Ex. ... if you want to use LumberJocks.com as your website information and you want to be known by your "name" then using a nickname may not be beneficial. There are some woodworkers on here, for example, that I can look at the work and say, "Oh that must be a Todd A. Clippinger… or a Roger Strautman".


----------



## rustfever (May 3, 2009)

Reputation, Reputation, Reputation.
First, become responsible and professional, then allow your customer to discover it!. Once they have discovered it, your reputation will proceed you.
I built my business that way 35 years ago. It was instantly successful. However it took 30 years of hard work for the reputation to convert to 'Money-in-the-Bank'.
There is no replacing personal values, skill, and tenacity. 
No web site will do it. No social site will do it. You must do it.


----------



## scrollgirl (May 28, 2010)

I agree with Lee and the others that say that we need a multitude of avenues to advertise and promote our business. There are so many ways to do so on the web and we could spend the better portion of every day just trying to keep them all up to date.

We need to choose a couple of key ways to advertise and not only keep our current customers up to date, but also to acquire new customers. Nothing is faster than the web for that kind of advertising. While print ads are also necessary and beneficial to customers, there is the time lag that comes into play, as sometimes there are months before the ads are published in print.

The key to all of this is organization. We need to organize our time and efforts and not just try things willy nilly here and there. Lee had a good point that there is only so much time for social networking. We need to have time to create and do our craft also. Picking what works for us may take some initial time and effort, but we need to realize what works for us and what doesn't and not spend time on things that aren't directly beneficial to our businesses.

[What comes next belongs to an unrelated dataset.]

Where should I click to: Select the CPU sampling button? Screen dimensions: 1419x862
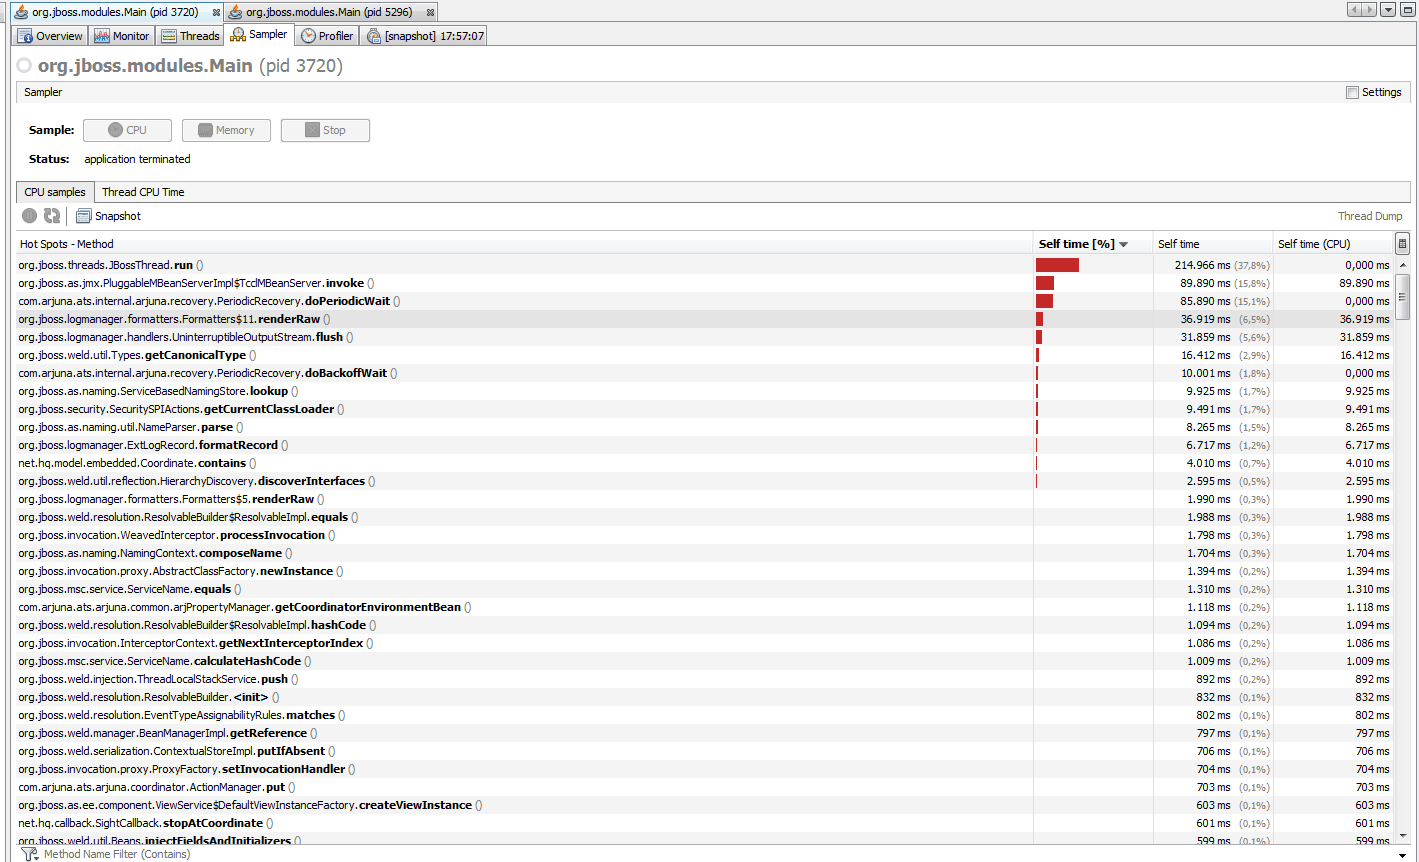[127, 130]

Above all though, quality products and services will be the key. Word of mouth is the best way to expand our businesses and satisfied customers are the catalyst. We need to be sure to take the time to give great service and excellent products, which will ensure our business will be sustained.

Just my thoughts, Sheila


----------



## fge (Sep 8, 2008)

I think some things really go without saying, such as

• High quality
• Good customer service
• Ultimately word of mouth from doing consistent good work

A great product and word of mouth becomes worthless if you are hidden from the public. I would speculate 3 years of strong consistent hustling will start generating steady word of mouth if you provide consistent quality work. Having only been in business for 14 months now, very few out there know we exist even though we do splendid work. Right now we generate leads from

• Walk in traffic
• Craigslist (just because it is free)
• Other online classifieds
• Word of mouth
• Lead service (i stopped this, i did get decent ROI on the service, they were not following their own rules and I wished to try other avenues, mainly SEO and natural organic search results)
• Cold calling builder billboards/signs
• Shaking hands with architects (I just started doing this recently, awaiting some results)
• Driving around and visiting job sites (pretty decent ROI, I just picked up a set of drawings yesterday to bid)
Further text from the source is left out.